• Task:
Below is a listing. Output every line of it exactly.

• Data under study:
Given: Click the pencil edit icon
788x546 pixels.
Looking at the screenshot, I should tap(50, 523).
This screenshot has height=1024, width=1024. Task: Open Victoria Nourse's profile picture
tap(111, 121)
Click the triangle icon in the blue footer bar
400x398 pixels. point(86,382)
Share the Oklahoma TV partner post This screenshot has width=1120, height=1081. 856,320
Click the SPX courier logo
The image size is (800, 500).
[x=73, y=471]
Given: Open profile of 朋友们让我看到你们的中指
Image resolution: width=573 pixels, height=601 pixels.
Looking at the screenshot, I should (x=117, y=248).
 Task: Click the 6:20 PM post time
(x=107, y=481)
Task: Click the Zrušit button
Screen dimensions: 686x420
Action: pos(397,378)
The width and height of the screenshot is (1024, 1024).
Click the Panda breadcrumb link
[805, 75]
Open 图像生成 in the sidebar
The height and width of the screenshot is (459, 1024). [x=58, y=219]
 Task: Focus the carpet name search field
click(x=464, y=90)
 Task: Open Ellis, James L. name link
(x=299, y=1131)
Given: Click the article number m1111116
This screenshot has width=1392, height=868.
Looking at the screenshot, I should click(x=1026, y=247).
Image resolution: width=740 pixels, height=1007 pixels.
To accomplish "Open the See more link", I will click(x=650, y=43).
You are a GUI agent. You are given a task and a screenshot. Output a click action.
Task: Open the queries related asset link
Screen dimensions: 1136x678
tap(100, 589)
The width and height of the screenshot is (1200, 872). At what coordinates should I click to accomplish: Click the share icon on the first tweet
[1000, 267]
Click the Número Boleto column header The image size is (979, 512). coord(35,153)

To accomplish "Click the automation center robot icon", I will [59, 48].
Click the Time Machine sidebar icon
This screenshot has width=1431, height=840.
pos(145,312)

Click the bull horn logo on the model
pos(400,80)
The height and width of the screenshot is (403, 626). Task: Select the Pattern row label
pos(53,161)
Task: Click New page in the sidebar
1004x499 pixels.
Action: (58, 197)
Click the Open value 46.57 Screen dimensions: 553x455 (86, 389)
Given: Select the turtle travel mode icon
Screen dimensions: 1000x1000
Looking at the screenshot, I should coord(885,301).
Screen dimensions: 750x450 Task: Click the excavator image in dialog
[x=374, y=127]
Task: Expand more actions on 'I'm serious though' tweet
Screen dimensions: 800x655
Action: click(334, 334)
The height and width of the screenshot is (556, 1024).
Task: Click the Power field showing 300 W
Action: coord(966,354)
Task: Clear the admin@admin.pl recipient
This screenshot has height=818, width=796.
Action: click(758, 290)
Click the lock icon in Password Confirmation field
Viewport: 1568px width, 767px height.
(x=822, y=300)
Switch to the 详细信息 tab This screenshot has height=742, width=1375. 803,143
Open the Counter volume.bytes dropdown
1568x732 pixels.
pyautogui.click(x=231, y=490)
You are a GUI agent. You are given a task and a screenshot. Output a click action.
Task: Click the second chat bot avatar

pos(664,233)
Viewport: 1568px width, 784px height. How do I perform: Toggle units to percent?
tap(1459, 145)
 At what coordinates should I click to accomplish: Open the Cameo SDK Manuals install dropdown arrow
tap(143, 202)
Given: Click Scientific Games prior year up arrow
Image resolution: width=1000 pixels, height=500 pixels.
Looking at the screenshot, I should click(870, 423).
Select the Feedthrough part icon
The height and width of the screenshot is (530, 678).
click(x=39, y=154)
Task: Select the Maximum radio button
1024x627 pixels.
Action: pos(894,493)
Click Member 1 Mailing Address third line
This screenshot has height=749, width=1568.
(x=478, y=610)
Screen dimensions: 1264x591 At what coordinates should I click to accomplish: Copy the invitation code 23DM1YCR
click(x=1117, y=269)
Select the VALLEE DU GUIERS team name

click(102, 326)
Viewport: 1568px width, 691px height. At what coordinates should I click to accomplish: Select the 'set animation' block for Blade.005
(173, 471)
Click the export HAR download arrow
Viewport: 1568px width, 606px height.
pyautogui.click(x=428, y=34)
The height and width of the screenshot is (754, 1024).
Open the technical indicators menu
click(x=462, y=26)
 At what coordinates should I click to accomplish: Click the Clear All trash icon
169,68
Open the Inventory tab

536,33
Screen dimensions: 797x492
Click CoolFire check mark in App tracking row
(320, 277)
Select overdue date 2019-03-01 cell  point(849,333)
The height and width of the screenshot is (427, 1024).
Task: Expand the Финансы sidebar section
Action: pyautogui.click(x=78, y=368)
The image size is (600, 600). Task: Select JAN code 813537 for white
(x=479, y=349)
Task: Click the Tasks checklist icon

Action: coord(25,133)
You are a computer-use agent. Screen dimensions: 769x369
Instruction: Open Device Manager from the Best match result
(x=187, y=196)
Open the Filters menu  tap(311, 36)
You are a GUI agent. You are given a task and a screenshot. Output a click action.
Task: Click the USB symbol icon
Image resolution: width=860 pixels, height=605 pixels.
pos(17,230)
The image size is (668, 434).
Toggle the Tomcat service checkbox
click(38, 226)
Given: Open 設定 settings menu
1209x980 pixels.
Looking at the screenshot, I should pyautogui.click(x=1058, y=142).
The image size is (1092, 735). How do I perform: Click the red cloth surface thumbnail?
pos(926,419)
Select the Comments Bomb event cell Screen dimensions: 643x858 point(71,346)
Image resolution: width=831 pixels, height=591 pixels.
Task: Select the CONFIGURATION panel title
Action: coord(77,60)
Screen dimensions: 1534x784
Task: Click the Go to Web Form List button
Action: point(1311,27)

• Task result:
Given: Click the pencil edit icon
788x546 pixels.
Looking at the screenshot, I should tap(50, 523).
This screenshot has height=1024, width=1024. Task: Open Victoria Nourse's profile picture
tap(111, 121)
Click the triangle icon in the blue footer bar
400x398 pixels. point(86,382)
Share the Oklahoma TV partner post This screenshot has width=1120, height=1081. 856,320
Click the SPX courier logo
The image size is (800, 500).
[x=73, y=471]
Given: Open profile of 朋友们让我看到你们的中指
Image resolution: width=573 pixels, height=601 pixels.
Looking at the screenshot, I should (x=117, y=248).
 Task: Click the 6:20 PM post time
(x=107, y=481)
Task: Click the Zrušit button
Screen dimensions: 686x420
Action: pos(397,378)
The width and height of the screenshot is (1024, 1024).
Click the Panda breadcrumb link
[805, 75]
Open 图像生成 in the sidebar
The height and width of the screenshot is (459, 1024). [x=58, y=219]
 Task: Focus the carpet name search field
click(x=464, y=90)
 Task: Open Ellis, James L. name link
(x=299, y=1131)
Given: Click the article number m1111116
This screenshot has width=1392, height=868.
Looking at the screenshot, I should click(x=1026, y=247).
Image resolution: width=740 pixels, height=1007 pixels.
To accomplish "Open the See more link", I will click(x=650, y=43).
You are a GUI agent. You are given a task and a screenshot. Output a click action.
Task: Open the queries related asset link
Screen dimensions: 1136x678
tap(100, 589)
The width and height of the screenshot is (1200, 872). At what coordinates should I click to accomplish: Click the share icon on the first tweet
[1000, 267]
Click the Número Boleto column header The image size is (979, 512). coord(35,153)

To accomplish "Click the automation center robot icon", I will [59, 48].
Click the Time Machine sidebar icon
This screenshot has width=1431, height=840.
pos(145,312)

Click the bull horn logo on the model
pos(400,80)
The height and width of the screenshot is (403, 626). Task: Select the Pattern row label
pos(53,161)
Task: Click New page in the sidebar
1004x499 pixels.
Action: (58, 197)
Click the Open value 46.57 Screen dimensions: 553x455 (86, 389)
Given: Select the turtle travel mode icon
Screen dimensions: 1000x1000
Looking at the screenshot, I should coord(885,301).
Screen dimensions: 750x450 Task: Click the excavator image in dialog
[x=374, y=127]
Task: Expand more actions on 'I'm serious though' tweet
Screen dimensions: 800x655
Action: click(334, 334)
The height and width of the screenshot is (556, 1024).
Task: Click the Power field showing 300 W
Action: coord(966,354)
Task: Clear the admin@admin.pl recipient
This screenshot has height=818, width=796.
Action: click(758, 290)
Click the lock icon in Password Confirmation field
Viewport: 1568px width, 767px height.
(x=822, y=300)
Switch to the 详细信息 tab This screenshot has height=742, width=1375. 803,143
Open the Counter volume.bytes dropdown
1568x732 pixels.
pyautogui.click(x=231, y=490)
You are a GUI agent. You are given a task and a screenshot. Output a click action.
Task: Click the second chat bot avatar

pos(664,233)
Viewport: 1568px width, 784px height. How do I perform: Toggle units to percent?
tap(1459, 145)
 At what coordinates should I click to accomplish: Open the Cameo SDK Manuals install dropdown arrow
tap(143, 202)
Given: Click Scientific Games prior year up arrow
Image resolution: width=1000 pixels, height=500 pixels.
Looking at the screenshot, I should click(870, 423).
Select the Feedthrough part icon
The height and width of the screenshot is (530, 678).
click(x=39, y=154)
Task: Select the Maximum radio button
1024x627 pixels.
Action: pos(894,493)
Click Member 1 Mailing Address third line
This screenshot has height=749, width=1568.
(x=478, y=610)
Screen dimensions: 1264x591 At what coordinates should I click to accomplish: Copy the invitation code 23DM1YCR
click(x=1117, y=269)
Select the VALLEE DU GUIERS team name

click(102, 326)
Viewport: 1568px width, 691px height. At what coordinates should I click to accomplish: Select the 'set animation' block for Blade.005
(173, 471)
Click the export HAR download arrow
Viewport: 1568px width, 606px height.
pyautogui.click(x=428, y=34)
The height and width of the screenshot is (754, 1024).
Open the technical indicators menu
click(x=462, y=26)
 At what coordinates should I click to accomplish: Click the Clear All trash icon
169,68
Open the Inventory tab

536,33
Screen dimensions: 797x492
Click CoolFire check mark in App tracking row
(320, 277)
Select overdue date 2019-03-01 cell  point(849,333)
The height and width of the screenshot is (427, 1024).
Task: Expand the Финансы sidebar section
Action: pyautogui.click(x=78, y=368)
The image size is (600, 600). Task: Select JAN code 813537 for white
(x=479, y=349)
Task: Click the Tasks checklist icon

Action: coord(25,133)
You are a computer-use agent. Screen dimensions: 769x369
Instruction: Open Device Manager from the Best match result
(x=187, y=196)
Open the Filters menu  tap(311, 36)
You are a GUI agent. You are given a task and a screenshot. Output a click action.
Task: Click the USB symbol icon
Image resolution: width=860 pixels, height=605 pixels.
pos(17,230)
The image size is (668, 434).
Toggle the Tomcat service checkbox
click(38, 226)
Given: Open 設定 settings menu
1209x980 pixels.
Looking at the screenshot, I should pyautogui.click(x=1058, y=142).
The image size is (1092, 735). How do I perform: Click the red cloth surface thumbnail?
pos(926,419)
Select the Comments Bomb event cell Screen dimensions: 643x858 point(71,346)
Image resolution: width=831 pixels, height=591 pixels.
Task: Select the CONFIGURATION panel title
Action: coord(77,60)
Screen dimensions: 1534x784
Task: Click the Go to Web Form List button
Action: point(1311,27)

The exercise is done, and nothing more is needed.